#tax # As of early 2026, the tax regime for Bitcoin and other Virtual Digital Assets (VDAs) in India remains largely unchanged from the strict framework introduced in 2022. Despite industry hopes for relief in the Union Budget 2026, the government has maintained the status quo while tightening compliance.
Here is the breakdown of BTC taxation in India for the 2026-27 period:
1. Flat 30% Tax on Gains
Any profit made from the transfer (selling, swapping, or spending) of Bitcoin is taxed at a flat rate of 30%.
No Slab Benefits: This rate applies regardless of your total income or how long you held the BTC.
Calculation: You can only deduct the cost of acquisition (purchase price). You cannot claim deductions for electricity, internet, or exchange fees.
Cess/Surcharge: An additional 4% Health and Education Cess is applied to the tax amount, along with applicable surcharges.
2. 1% TDS (Tax Deducted at Source)
A 1% TDS is deducted at the time of sale or transfer of Bitcoin.
Traceability: This is designed to help the government track crypto transactions.
Indian vs. Foreign Exchanges: Indian exchanges usually deduct this automatically. If you trade on a foreign exchange or via P2P, the responsibility to deposit this TDS may fall on you.
Threshold: Generally applies if your total transactions exceed ₹50,000 in a financial year (or ₹10,000 for certain specified persons).
3. No "Loss Set-Off"
This is one of the strictest rules in the Indian crypto tax code:
You cannot offset losses from one coin against gains from another. For example, if you lose ₹10,000 on Ethereum but gain ₹10,000 on Bitcoin, you still owe 30% tax on the ₹10,000 Bitcoin profit.

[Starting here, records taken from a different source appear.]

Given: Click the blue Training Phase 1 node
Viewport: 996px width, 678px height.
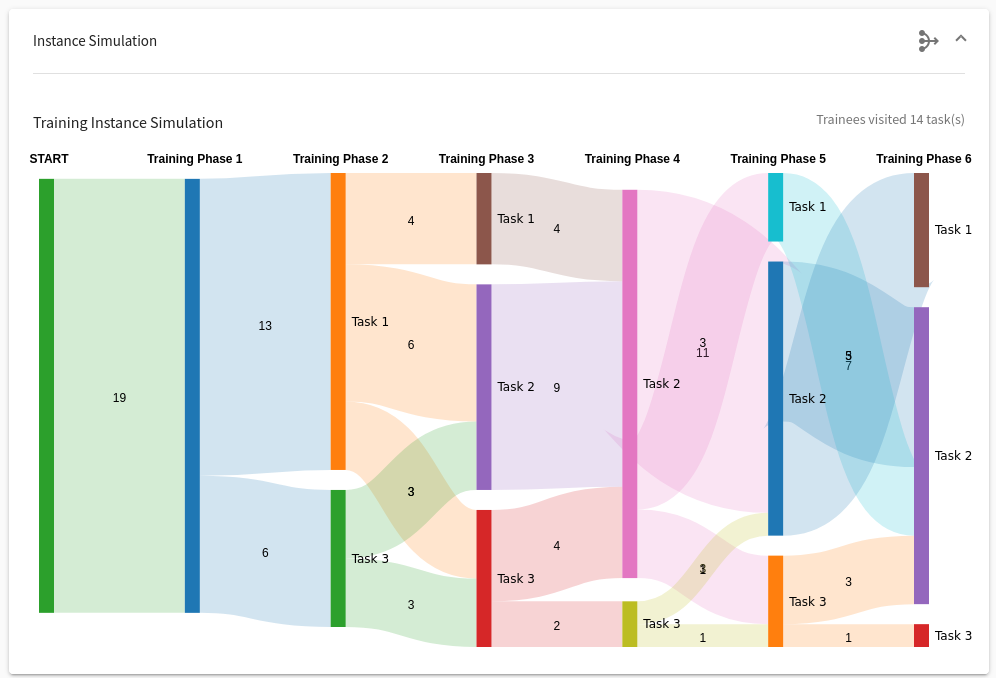Looking at the screenshot, I should (x=192, y=396).
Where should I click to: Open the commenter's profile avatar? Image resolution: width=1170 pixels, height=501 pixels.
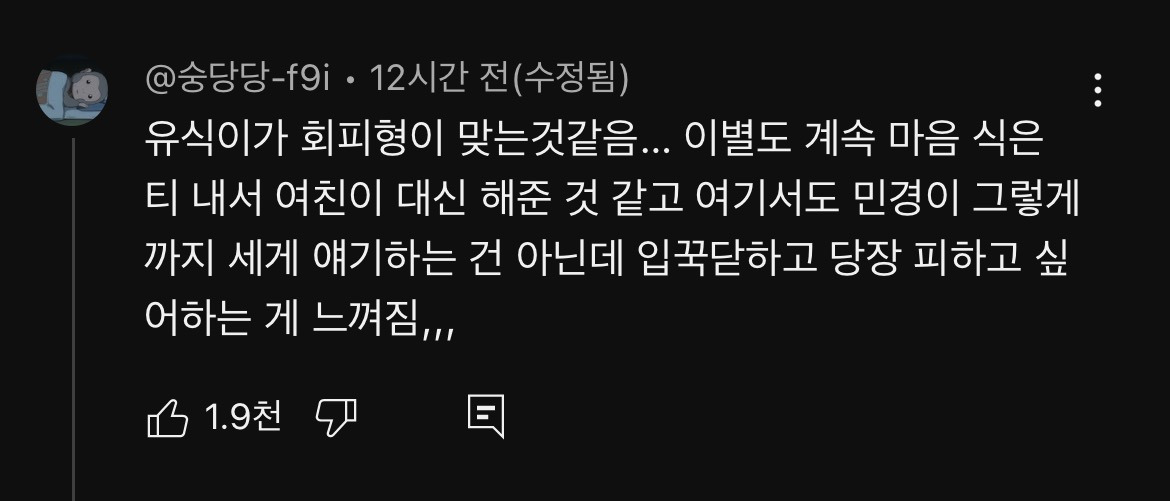(72, 90)
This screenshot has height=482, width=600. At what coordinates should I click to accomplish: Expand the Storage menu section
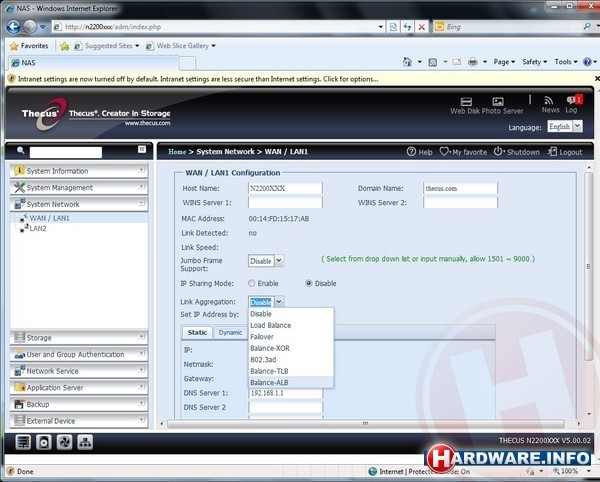tap(77, 337)
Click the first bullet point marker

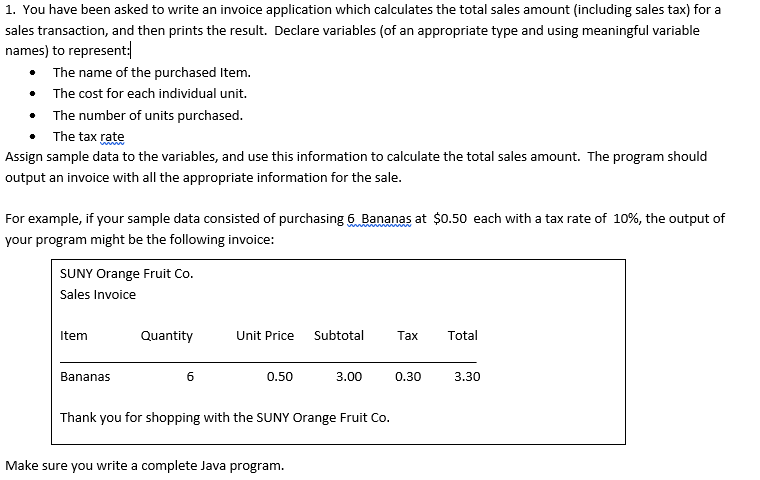coord(32,73)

Losses cannot be carried forward to future years.
4. New 2026 Penalties & Reporting
The 2026-27 Budget introduced stricter penalties for non-compliance, effective April 1, 2026:
Daily Fines: Entities failing to file required statements on crypto transactions face a penalty of ₹200 per day.
Inaccurate Reporting: Providing incorrect information in tax filings can lead to a flat penalty of ₹50,000.
Schedule VDA: All transactions must be reported under "Schedule VDA" in your Income Tax Return (ITR).